Rhetoric and Drama

Rhetoric and Drama
Author: DS Mayfield
Publsiher: Walter de Gruyter GmbH & Co KG
Total Pages: 254
Release: 2017-03-06
Genre: Language Arts & Disciplines
ISBN: 9783110484663

Download Rhetoric and Drama Book in PDF, Epub and Kindle

Proving fruitful in various applications throughout its two millennia of predominance, the rhetorical téchne appears to have entertained a particularly symbiotic interrelation with drama. With contributions from (among others) a Classicist, historical, linguistic, musicological, operatic, cultural and literary studies perspective, this publication offers interdisciplinary assessments of specific reciprocities between the system of rhetoric and dramatic works: tracing the longue durée of this nexus—highlighting its Ancient foundations, its various Early Modern formations, as well as certain configurations enduring to this day—enables describing shifting degrees of rhetoricity; approaching it from an interdisciplinary viewpoint facilitates focusing on the often sidelined rhetorical phenomena located beyond the textual plane, specifically memoria and actio; tackling this interchange from various viewpoints and with diverse emphases, a long-lasting and highly prolific cross-fertilization between drama and rhetoric is rendered visible.
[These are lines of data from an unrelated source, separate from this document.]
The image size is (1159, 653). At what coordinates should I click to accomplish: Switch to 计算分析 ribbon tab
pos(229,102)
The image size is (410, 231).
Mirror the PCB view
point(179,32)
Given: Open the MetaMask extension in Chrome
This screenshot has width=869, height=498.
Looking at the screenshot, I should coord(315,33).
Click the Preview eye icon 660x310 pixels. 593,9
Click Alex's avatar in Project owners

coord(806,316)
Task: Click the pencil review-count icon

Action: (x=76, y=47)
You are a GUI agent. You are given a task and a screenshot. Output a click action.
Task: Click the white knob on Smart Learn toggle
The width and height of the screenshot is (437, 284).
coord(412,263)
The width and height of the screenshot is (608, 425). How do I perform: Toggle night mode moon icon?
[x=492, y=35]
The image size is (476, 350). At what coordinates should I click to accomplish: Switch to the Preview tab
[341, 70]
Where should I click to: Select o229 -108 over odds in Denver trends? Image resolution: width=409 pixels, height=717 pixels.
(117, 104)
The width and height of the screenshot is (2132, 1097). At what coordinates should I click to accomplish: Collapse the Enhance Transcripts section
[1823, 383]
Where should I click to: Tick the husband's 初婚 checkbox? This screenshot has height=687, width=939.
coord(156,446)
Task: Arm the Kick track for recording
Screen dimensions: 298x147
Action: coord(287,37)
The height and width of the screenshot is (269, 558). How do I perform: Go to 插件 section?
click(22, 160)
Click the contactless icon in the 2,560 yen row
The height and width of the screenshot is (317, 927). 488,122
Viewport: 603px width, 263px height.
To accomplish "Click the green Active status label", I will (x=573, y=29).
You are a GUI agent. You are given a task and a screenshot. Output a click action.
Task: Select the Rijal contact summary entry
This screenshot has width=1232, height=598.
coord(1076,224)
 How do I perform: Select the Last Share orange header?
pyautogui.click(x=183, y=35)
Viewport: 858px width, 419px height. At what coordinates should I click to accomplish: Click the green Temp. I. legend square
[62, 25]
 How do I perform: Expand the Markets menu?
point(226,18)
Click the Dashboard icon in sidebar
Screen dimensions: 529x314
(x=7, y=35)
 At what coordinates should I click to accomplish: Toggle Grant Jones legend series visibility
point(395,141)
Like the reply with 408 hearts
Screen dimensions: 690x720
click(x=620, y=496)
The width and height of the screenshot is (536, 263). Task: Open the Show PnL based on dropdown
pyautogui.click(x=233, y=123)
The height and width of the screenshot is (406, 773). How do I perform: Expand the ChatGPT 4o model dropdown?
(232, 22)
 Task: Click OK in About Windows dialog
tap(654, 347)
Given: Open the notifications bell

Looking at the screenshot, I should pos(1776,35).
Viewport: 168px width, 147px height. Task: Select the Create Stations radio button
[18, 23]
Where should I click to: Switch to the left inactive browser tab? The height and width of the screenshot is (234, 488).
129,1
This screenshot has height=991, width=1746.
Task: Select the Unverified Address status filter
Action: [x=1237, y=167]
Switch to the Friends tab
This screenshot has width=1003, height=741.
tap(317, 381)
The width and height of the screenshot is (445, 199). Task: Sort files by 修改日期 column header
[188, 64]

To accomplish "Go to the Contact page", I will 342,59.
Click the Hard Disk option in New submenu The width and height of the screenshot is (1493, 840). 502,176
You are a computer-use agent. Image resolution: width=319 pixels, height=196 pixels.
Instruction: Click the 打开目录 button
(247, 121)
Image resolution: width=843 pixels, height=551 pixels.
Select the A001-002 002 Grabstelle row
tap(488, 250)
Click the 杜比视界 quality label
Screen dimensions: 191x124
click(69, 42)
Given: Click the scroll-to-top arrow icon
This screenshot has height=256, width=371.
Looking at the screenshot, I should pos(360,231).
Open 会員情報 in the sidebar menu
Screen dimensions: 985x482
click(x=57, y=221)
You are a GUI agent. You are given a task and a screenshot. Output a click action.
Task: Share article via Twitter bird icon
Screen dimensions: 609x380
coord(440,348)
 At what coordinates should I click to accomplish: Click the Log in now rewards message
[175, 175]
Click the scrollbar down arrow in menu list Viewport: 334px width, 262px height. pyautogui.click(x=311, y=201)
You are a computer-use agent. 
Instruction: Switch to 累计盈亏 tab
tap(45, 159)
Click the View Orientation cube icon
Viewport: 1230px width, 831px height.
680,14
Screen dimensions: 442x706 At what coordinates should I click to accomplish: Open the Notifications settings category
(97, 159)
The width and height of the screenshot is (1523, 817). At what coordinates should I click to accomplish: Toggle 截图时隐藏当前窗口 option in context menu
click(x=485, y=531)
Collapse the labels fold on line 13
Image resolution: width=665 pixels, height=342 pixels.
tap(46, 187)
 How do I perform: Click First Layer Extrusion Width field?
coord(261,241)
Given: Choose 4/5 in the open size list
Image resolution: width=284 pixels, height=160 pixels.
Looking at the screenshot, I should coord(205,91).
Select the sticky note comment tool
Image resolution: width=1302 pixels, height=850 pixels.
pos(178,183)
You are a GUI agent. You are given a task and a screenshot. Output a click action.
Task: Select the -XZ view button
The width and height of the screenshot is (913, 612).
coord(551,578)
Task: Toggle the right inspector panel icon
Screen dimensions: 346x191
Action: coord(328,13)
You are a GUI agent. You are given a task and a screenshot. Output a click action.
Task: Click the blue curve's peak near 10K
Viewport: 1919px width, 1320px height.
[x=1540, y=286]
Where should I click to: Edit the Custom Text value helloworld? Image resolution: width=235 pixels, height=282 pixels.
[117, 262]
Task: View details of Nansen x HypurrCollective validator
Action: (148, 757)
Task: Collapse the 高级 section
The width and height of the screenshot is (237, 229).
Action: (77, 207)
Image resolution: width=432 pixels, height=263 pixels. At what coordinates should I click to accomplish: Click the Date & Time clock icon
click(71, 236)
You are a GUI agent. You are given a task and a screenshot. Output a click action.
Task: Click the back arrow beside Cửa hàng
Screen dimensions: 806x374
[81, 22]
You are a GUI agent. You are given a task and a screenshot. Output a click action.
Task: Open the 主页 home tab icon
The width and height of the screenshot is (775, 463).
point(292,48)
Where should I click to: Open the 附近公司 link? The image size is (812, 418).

In tendering a balanced panorama of both detailed case studies and descriptive overviews, this volume also points toward terrain yet to be charted in the scholarship to come. The volume was prepared in co-operation with the ERC Advanced Grant Project Early Modern European Drama and the Cultural Net (DramaNet).

Drama as Rhetoric rhetoric as Drama

Drama as Rhetoric rhetoric as Drama
Author: Stanley Vincent Longman
Publsiher: University of Alabama Press
Total Pages: 148
Release: 1997
Genre: Language Arts & Disciplines
ISBN: 0817308873

Download Drama as Rhetoric rhetoric as Drama Book in PDF, Epub and Kindle

Part 1. Rhetorical dimensions of drama: the classical context: The enthymeme and the invention of troping in Greek drama / August W. Staub. Theorizing the spectacle: a rhetorical analysis of tragic recognition / Tom Heeney. Exile and the kingdom: reason as nightmare in the Aeschylean vision / John Arthos -- Part 2. The rhetorical in renaissance and neoclassical drama: Epideictic pastoral: rhetorical tensions in the staging of Torquato Tasso's Aminta / Maria Galli Stampino. Shakespeare's rhetoric versus the ideology of Ian McKellen's Richard III / George L. Geckle. And now for application: Venice preserv'd and the rhetoric of textual application / Odai Johnson -- Part 3. War, politics, and the drama: Federalist and republican theatre in the 1790s / Steve Wilmer. Uncle Tom's Cabin and the rhetoric of gradualism / Charles Wilbanks. Dario Fo's angry farce / Stanley Vincent Longman -- Part 4. Contemporary culture: Stain upon the silence: Samuel Beckett's deconstructive inventions / Leigh Anne Howard. Still angry after all these years: performing the language of HIV and the marked body in The normal heart and The destiny of me / Peter Michael Pober.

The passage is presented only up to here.